Pedregon posted a 4.068 second run (at 308.21 mph) to earn the No. 1 qualifying position for Sunday’s final eliminations of the Amalie Motor Oil NHRA Gatornationals at Auto-Plus Raceway.

“I looked at the time slip at the finish line and noticed that it ran really well to each increment,” Pedregon said of his 55th career No. 1 qualifying position. “It gave me the confidence to say, ‘I don’t think anybody is going to run this.’

“From what I could see, we pretty much got all of it that we could. It had good splits, fast speed through the middle, and ran to the finish line. That was basically like, ‘If you want some, come get some.'”

It’s the third straight year in a row and the fifth overall that Pedregon has been the Gatornationals’ No. 1 Funny Car qualifier. He’s looking for his second career event win at Gainesville, having done so the first time in 1998.

Pedregon will face 16-time and defending 2013 Funny Car season champion John Force in the first round Sunday. In earning No. 1 honors, Pedregon snapped Force’s string of five consecutive top qualifying positions dating back to last season.

The 1992 and 2008 Funny Car world champ is looking to bounce back from a disappointing start in the 24-race season’s first two events at Pomona (Calif.) and Chandler (Ariz.).

“We changed maybe one thing too many in the offseason,” Pedregon said. “We made one good run out of five in Pomona and blew up for our troubles. In Phoenix, the component we changed in the clutch management system told us in no uncertain terms that it was going to take too many races to figure it out. We went back to our regular setup.”

Other top qualifiers heading into Sunday’s eliminations – which begin at 11 a.m. ET – were Shawn Langdon (Top Fuel), Dave Connolly (Pro Stock) and Michael Ray (Pro Stock Motorcycle).

Dataset rows:
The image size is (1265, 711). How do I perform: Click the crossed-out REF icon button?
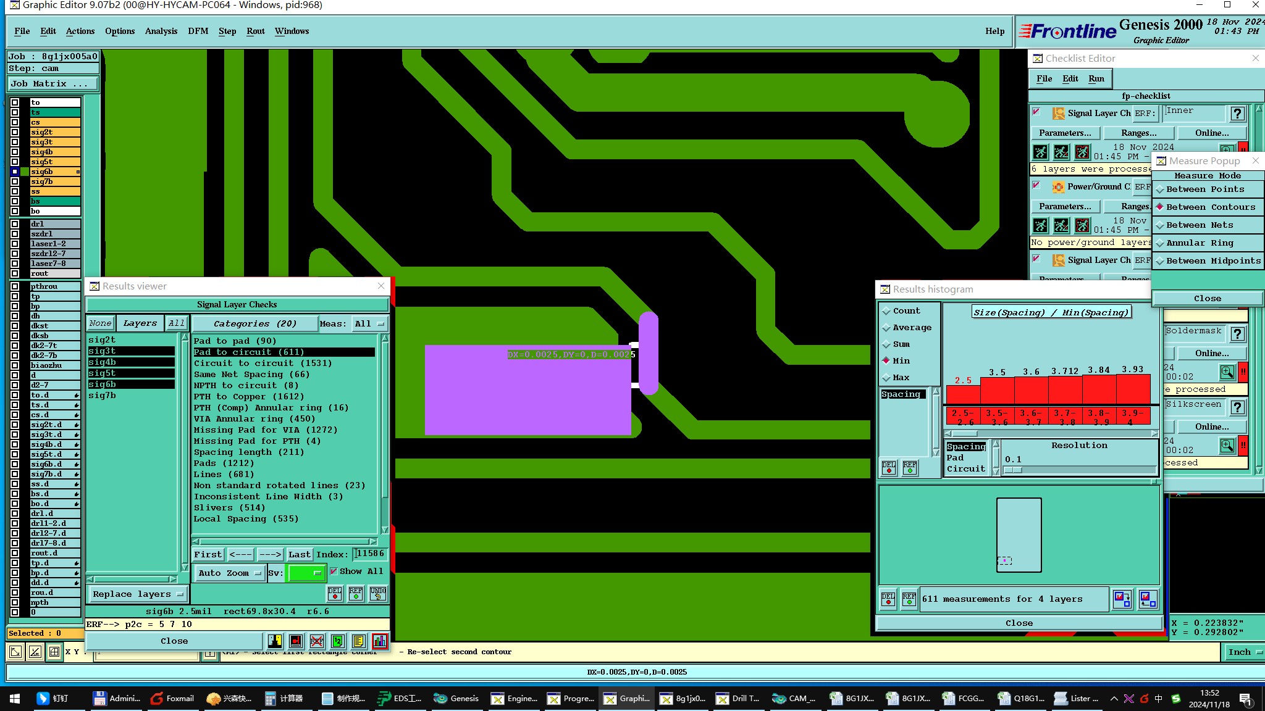(316, 641)
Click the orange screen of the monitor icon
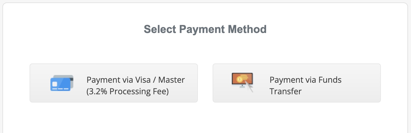Image resolution: width=411 pixels, height=133 pixels. tap(242, 79)
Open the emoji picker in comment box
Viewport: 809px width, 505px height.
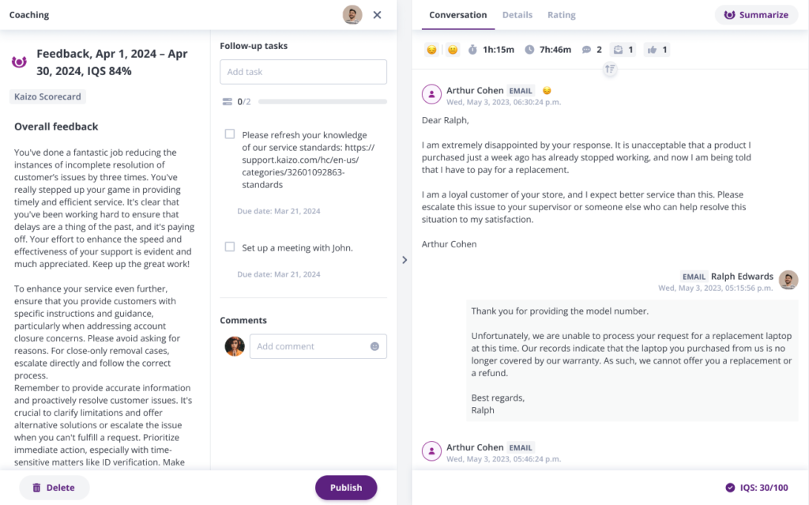[x=374, y=346]
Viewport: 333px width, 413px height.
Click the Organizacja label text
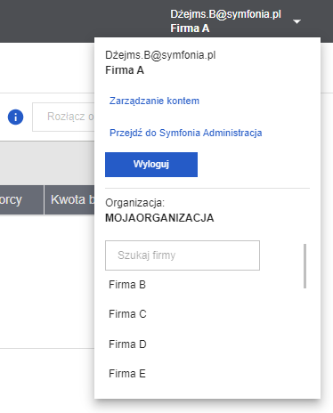coord(134,203)
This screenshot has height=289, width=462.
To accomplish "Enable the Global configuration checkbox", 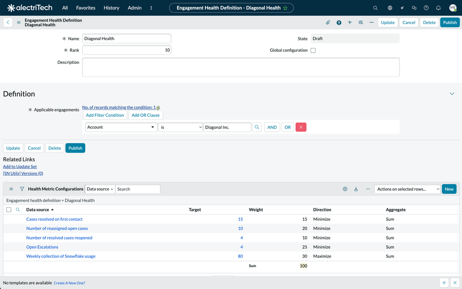I will pos(313,50).
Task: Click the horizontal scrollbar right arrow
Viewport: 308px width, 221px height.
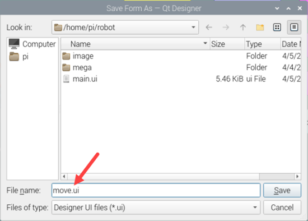Action: click(297, 176)
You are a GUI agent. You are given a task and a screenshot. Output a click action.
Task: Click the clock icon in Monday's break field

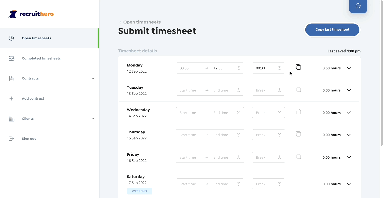point(279,68)
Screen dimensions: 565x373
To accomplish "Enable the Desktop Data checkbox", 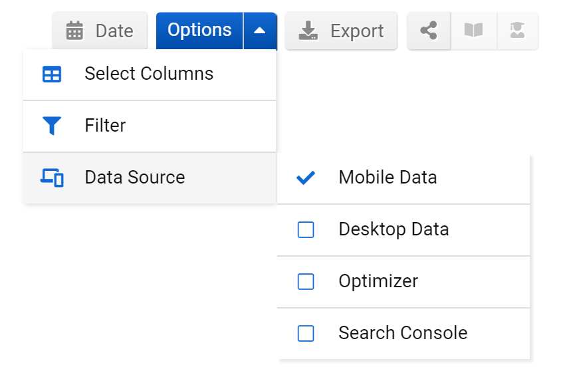I will [x=306, y=229].
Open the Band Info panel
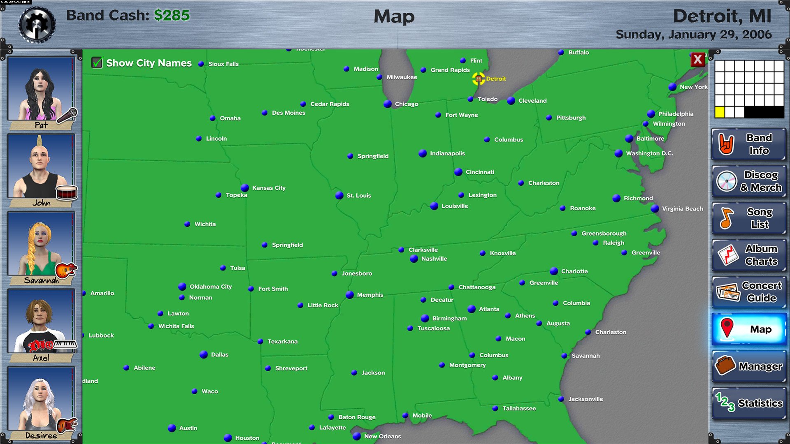Screen dimensions: 790x444 (x=748, y=144)
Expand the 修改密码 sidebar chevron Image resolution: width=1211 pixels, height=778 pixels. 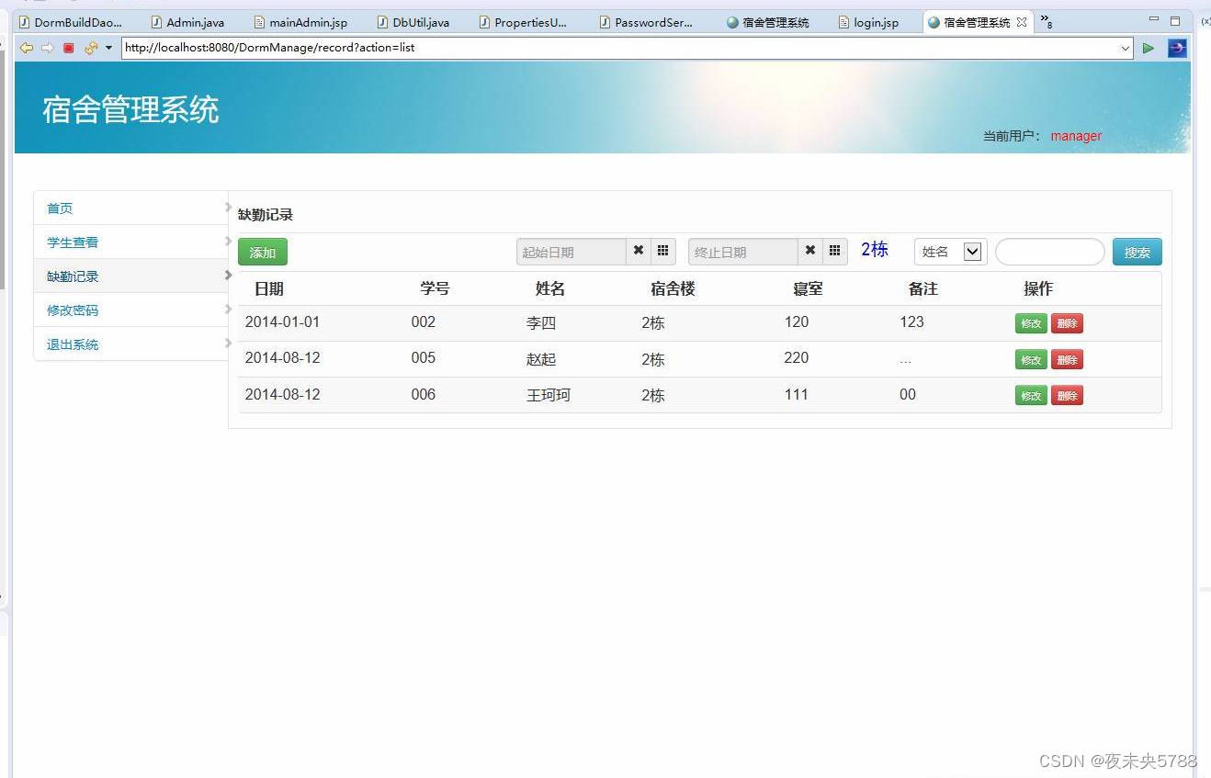click(229, 310)
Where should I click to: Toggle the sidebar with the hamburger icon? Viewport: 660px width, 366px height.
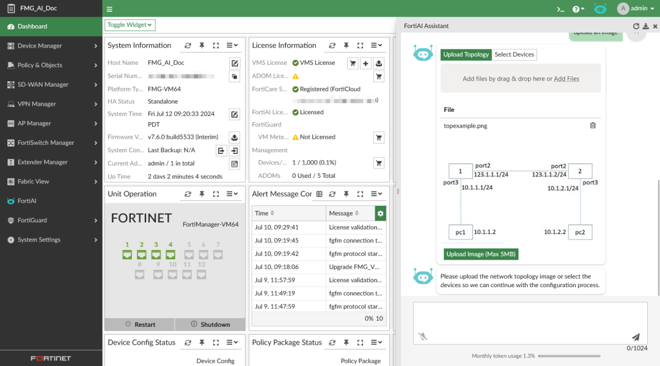coord(109,9)
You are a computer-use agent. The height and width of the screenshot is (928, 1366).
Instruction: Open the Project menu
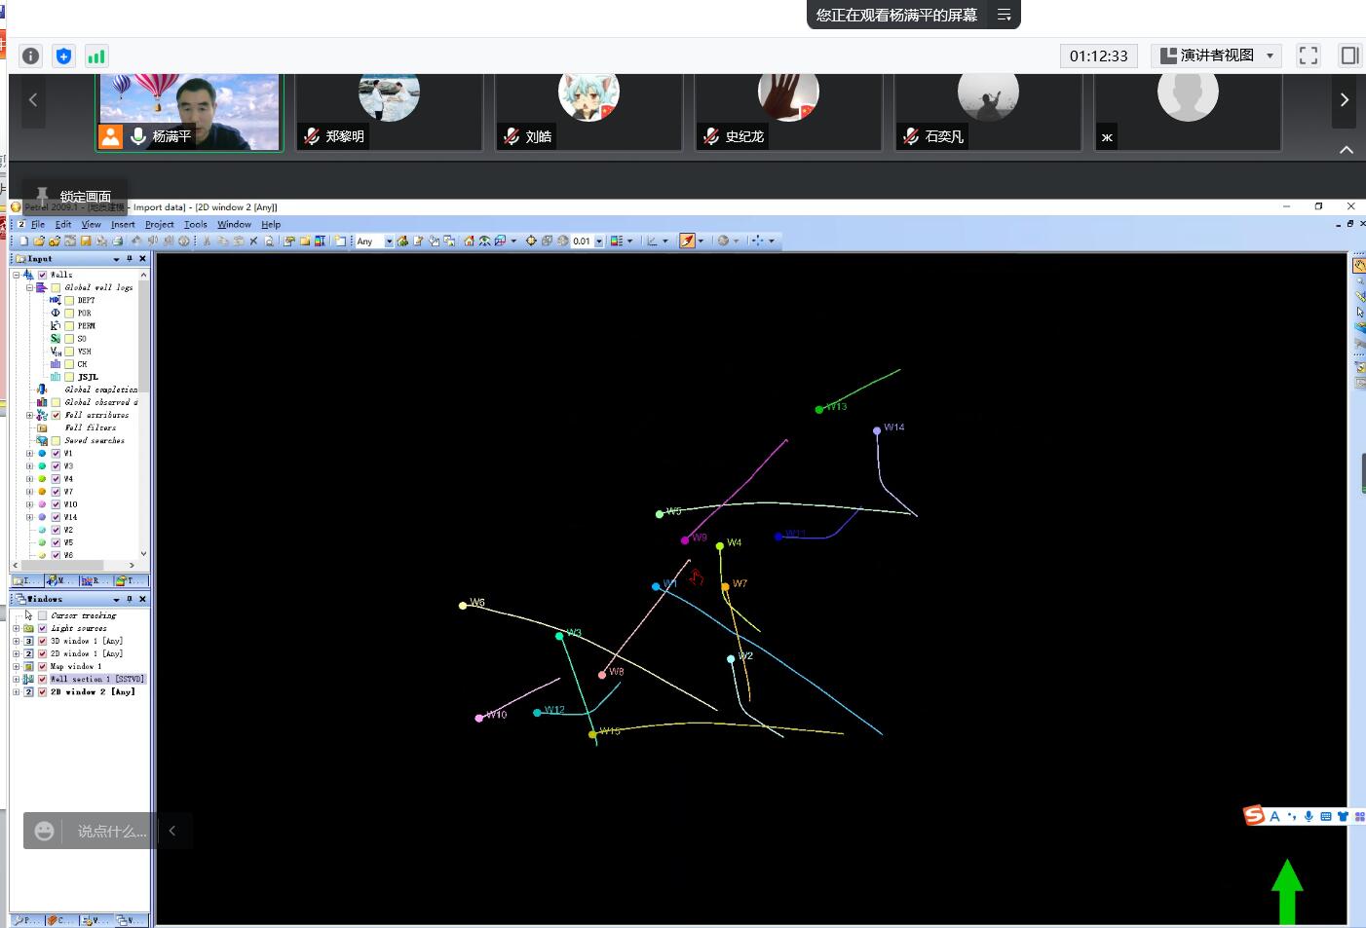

Challenges:
1. Name every racer mentioned in the drag racing report.
2. Quote the drag racing report starting at the words "It’s the third" and stopping after "time in 1998.".
You won't need the dataset rows for any of this.

Answers:
1. Pedregon, John Force, Shawn Langdon, Dave Connolly, Michael Ray

2.
It’s the third straight year in a row and the fifth overall that Pedregon has been the Gatornationals’ No. 1 Funny Car qualifier. He’s looking for his second career event win at Gainesville, having done so the first time in 1998.